--- Dataset content Enclosed Below ---
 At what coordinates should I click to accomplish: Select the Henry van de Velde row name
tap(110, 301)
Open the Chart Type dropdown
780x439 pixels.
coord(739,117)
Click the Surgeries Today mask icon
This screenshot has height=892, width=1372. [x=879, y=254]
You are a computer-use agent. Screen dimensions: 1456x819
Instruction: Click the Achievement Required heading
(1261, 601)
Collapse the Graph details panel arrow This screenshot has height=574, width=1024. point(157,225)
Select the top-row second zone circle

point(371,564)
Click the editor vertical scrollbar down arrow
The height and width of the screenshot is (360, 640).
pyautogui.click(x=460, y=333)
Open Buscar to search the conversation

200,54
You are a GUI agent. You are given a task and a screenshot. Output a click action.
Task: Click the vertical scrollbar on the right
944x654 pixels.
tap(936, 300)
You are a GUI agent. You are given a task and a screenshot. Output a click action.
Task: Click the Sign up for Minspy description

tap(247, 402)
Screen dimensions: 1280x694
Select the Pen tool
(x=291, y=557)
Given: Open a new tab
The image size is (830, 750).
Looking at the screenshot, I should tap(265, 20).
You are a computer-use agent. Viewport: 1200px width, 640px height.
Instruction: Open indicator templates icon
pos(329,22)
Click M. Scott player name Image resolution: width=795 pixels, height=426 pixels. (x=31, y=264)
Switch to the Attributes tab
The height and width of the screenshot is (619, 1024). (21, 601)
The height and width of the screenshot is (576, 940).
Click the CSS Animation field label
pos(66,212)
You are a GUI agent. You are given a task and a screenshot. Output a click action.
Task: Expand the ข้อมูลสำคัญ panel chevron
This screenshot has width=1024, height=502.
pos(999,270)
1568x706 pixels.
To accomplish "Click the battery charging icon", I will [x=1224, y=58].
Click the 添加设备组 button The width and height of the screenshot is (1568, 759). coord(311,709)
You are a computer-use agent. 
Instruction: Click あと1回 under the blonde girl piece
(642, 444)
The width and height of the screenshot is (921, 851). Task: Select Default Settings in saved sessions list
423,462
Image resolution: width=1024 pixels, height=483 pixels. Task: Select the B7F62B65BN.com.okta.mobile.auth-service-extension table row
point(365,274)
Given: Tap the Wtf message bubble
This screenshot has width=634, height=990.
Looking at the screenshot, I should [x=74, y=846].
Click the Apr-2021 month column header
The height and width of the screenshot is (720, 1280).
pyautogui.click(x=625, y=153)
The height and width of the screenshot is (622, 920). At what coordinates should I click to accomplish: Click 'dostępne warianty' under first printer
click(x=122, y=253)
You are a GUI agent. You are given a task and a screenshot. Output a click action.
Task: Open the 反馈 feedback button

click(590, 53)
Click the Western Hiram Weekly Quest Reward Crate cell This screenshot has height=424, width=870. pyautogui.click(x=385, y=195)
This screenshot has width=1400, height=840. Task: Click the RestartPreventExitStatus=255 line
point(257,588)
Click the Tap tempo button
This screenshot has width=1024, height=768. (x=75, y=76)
--- End of Enclosed Dataset content ---
**Problem**. Within the data above, the lines from the one with "Collapse the Graph" to the one with "Click M. Scott" must be repeated exactly; no other line belongs in the answer.

**Exercise answer**.
Collapse the Graph details panel arrow This screenshot has height=574, width=1024. point(157,225)
Select the top-row second zone circle

point(371,564)
Click the editor vertical scrollbar down arrow
The height and width of the screenshot is (360, 640).
pyautogui.click(x=460, y=333)
Open Buscar to search the conversation

200,54
You are a GUI agent. You are given a task and a screenshot. Output a click action.
Task: Click the vertical scrollbar on the right
944x654 pixels.
tap(936, 300)
You are a GUI agent. You are given a task and a screenshot. Output a click action.
Task: Click the Sign up for Minspy description

tap(247, 402)
Screen dimensions: 1280x694
Select the Pen tool
(x=291, y=557)
Given: Open a new tab
The image size is (830, 750).
Looking at the screenshot, I should tap(265, 20).
You are a computer-use agent. Viewport: 1200px width, 640px height.
Instruction: Open indicator templates icon
pos(329,22)
Click M. Scott player name Image resolution: width=795 pixels, height=426 pixels. (x=31, y=264)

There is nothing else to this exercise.